# Gravitational Acceleration Help

1. May 17, 2004

### wikidrox

Show that GMm (1/r1 - 1/r2) and mgh are, for practical purposes, equal, when r2 is almost equal to r1 near the earths surface.

I just don't know how to do it.

2. May 17, 2004

### arildno

1.
$$g=\frac{GM}{r_{1}^{2}}$$, where $$r_{1}$$ is the radius of the earth.

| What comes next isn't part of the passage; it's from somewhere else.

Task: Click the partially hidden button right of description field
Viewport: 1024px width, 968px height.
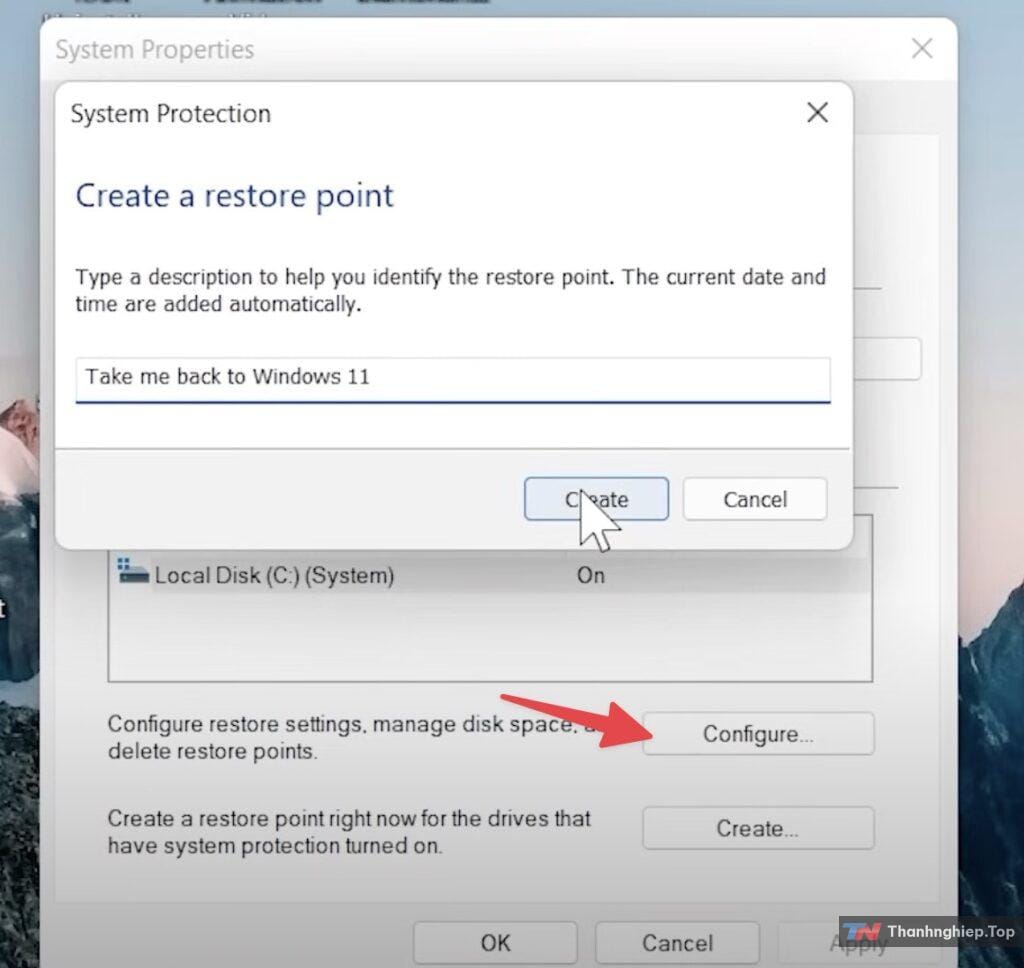Action: pyautogui.click(x=888, y=359)
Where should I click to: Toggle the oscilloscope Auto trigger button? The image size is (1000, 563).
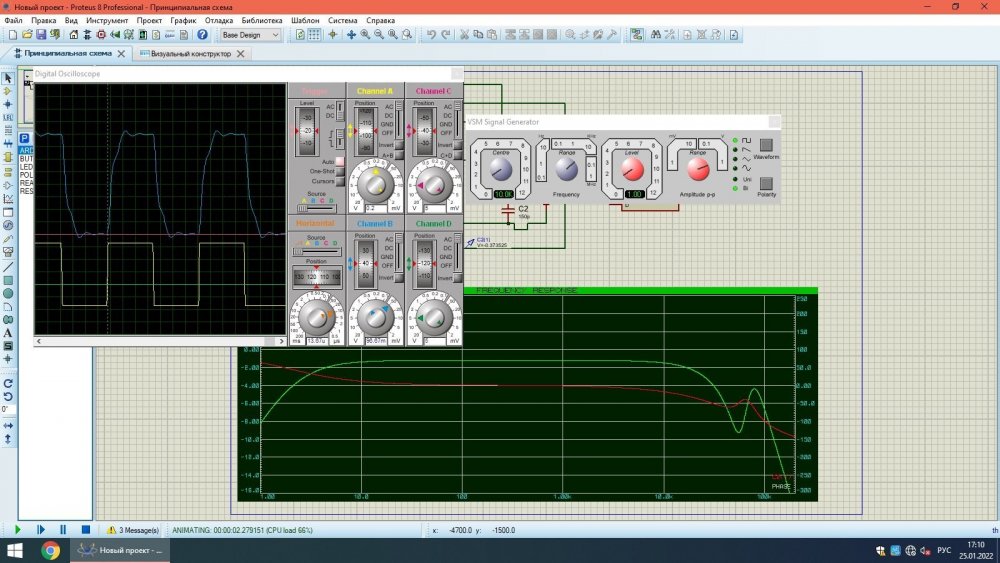tap(340, 161)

2. Set $$r_{2}=r_{1}+h$$, and assume $$h<<r_{1}$$

3. May 17, 2004

### AKG

Okay, if you're trying to prove that:

$$GMm(\frac{1}{r_{1}}\ -\ \frac{1}{r_{2}})\ =\ mgh$$

Notice that you can start by cancelling out "m" from both sides. Also, notice that you can rewrite the stuff in brackets like so:

$$GM\frac{r_{2}\ -\ r_{1}}{r_{2}r_{1}}\ =\ gh$$

Now, can you think of a relationship between h, r1, and r2? Also, recognize that r1 is the radius of the Earth. Now, can you use the information from the previous sentence to make an assumption so that you can do something with the r1r2 part?

4. May 27, 2004

### wikidrox

hgfdkl;

I still can get it totally.

here is where I get to:

GM/r1^2 + r1h = g

I can't get rid of the r1h.

5. May 27, 2004

### arildno

Let's do this as follows:

1. You are to approximate:
$$GMm(\frac{1}{r_{1}}-\frac{1}{r_{1}+h})$$

2. You know the following:
$$\frac{GM}{r_{1}^{2}}=g,h<<r_{1}$$

3. Bring the difference in 1. together like this:
$$GMm(\frac{1}{r_{1}}-\frac{1}{r_{1}+h})=GMm(\frac{r_{1}+h-r_{1}}{r_{1}(r_{1}+h)})=$$
$$m\frac{GM}{r_{1}^{2}}\frac{h}{1+\frac{h}{r_{1}}}=\frac{mgh}{1+\frac{h}{r_{1}}}$$

4.
Now, by 2:
$$h<<r_{1}\to\frac{h}{r_{1}}<<1$$

The fraction in the denominator is seen to be much less than 1, and therefore we have the approximate equality:
$$\frac{mgh}{1+\frac{h}{r_{1}}}\approx{mgh}$$

6. May 29, 2004

### Gza

Then there's always a series expansion